**Task to carry out**:
Extract the stretch of lines that starts at the line with "At what coordinates should I click to accomplish: Select" and ends at the last line of the data below. Give it exactly, without pictures.

**Task data**:
◇ ◇ ◇
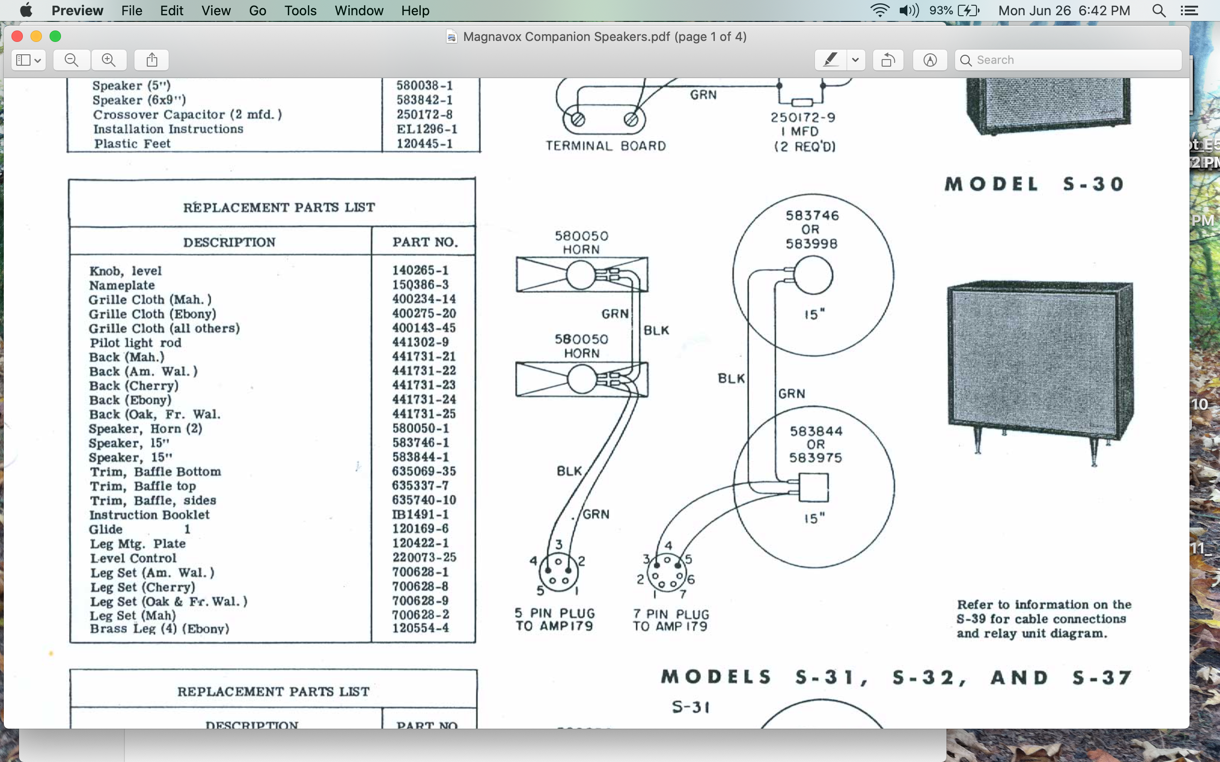
Task: Expand highlight color dropdown arrow
Action: (x=856, y=60)
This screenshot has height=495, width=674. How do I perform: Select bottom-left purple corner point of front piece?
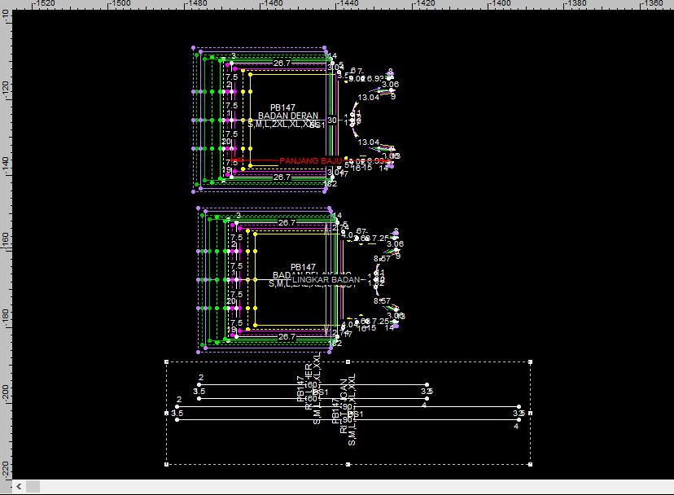coord(194,191)
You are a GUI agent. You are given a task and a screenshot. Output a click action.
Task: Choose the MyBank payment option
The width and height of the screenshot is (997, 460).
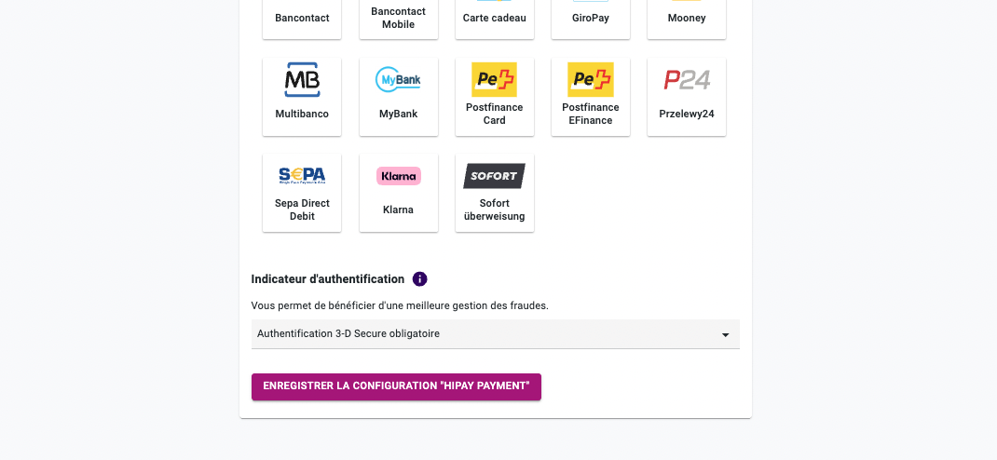coord(399,97)
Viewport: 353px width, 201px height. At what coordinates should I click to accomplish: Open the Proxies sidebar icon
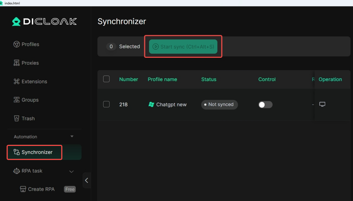pos(17,63)
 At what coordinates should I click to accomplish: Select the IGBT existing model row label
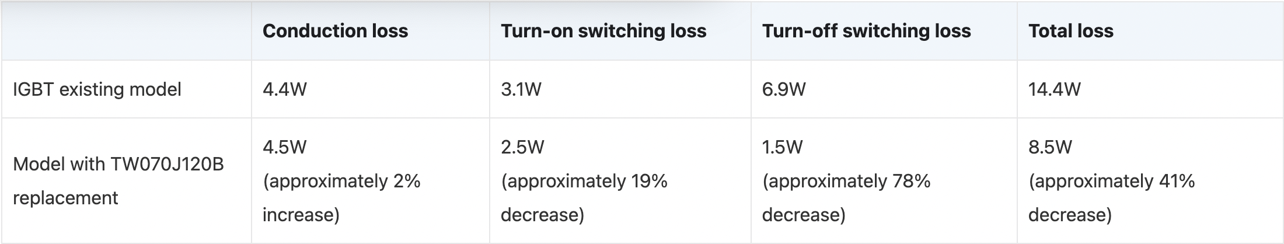click(x=97, y=89)
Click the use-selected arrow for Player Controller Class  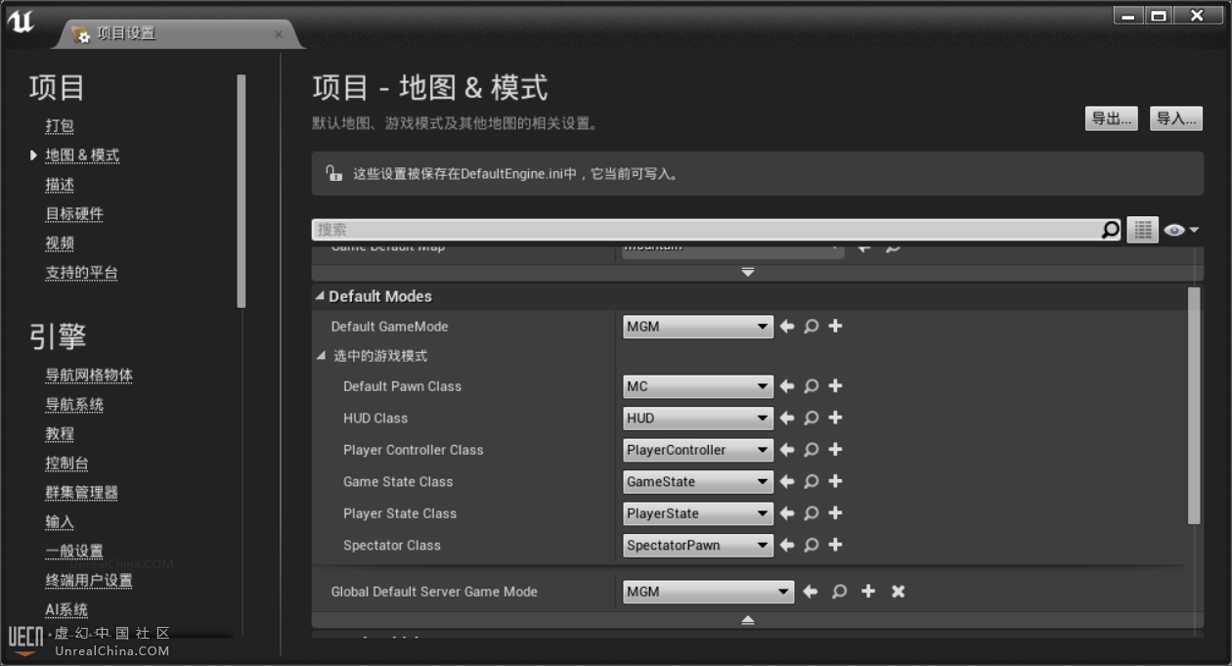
◇ ◇ ◇
**Solution**:
 At what coordinates should I click to accomplish: Select the IGBT existing model row label
click(x=97, y=89)
Click the use-selected arrow for Player Controller Class  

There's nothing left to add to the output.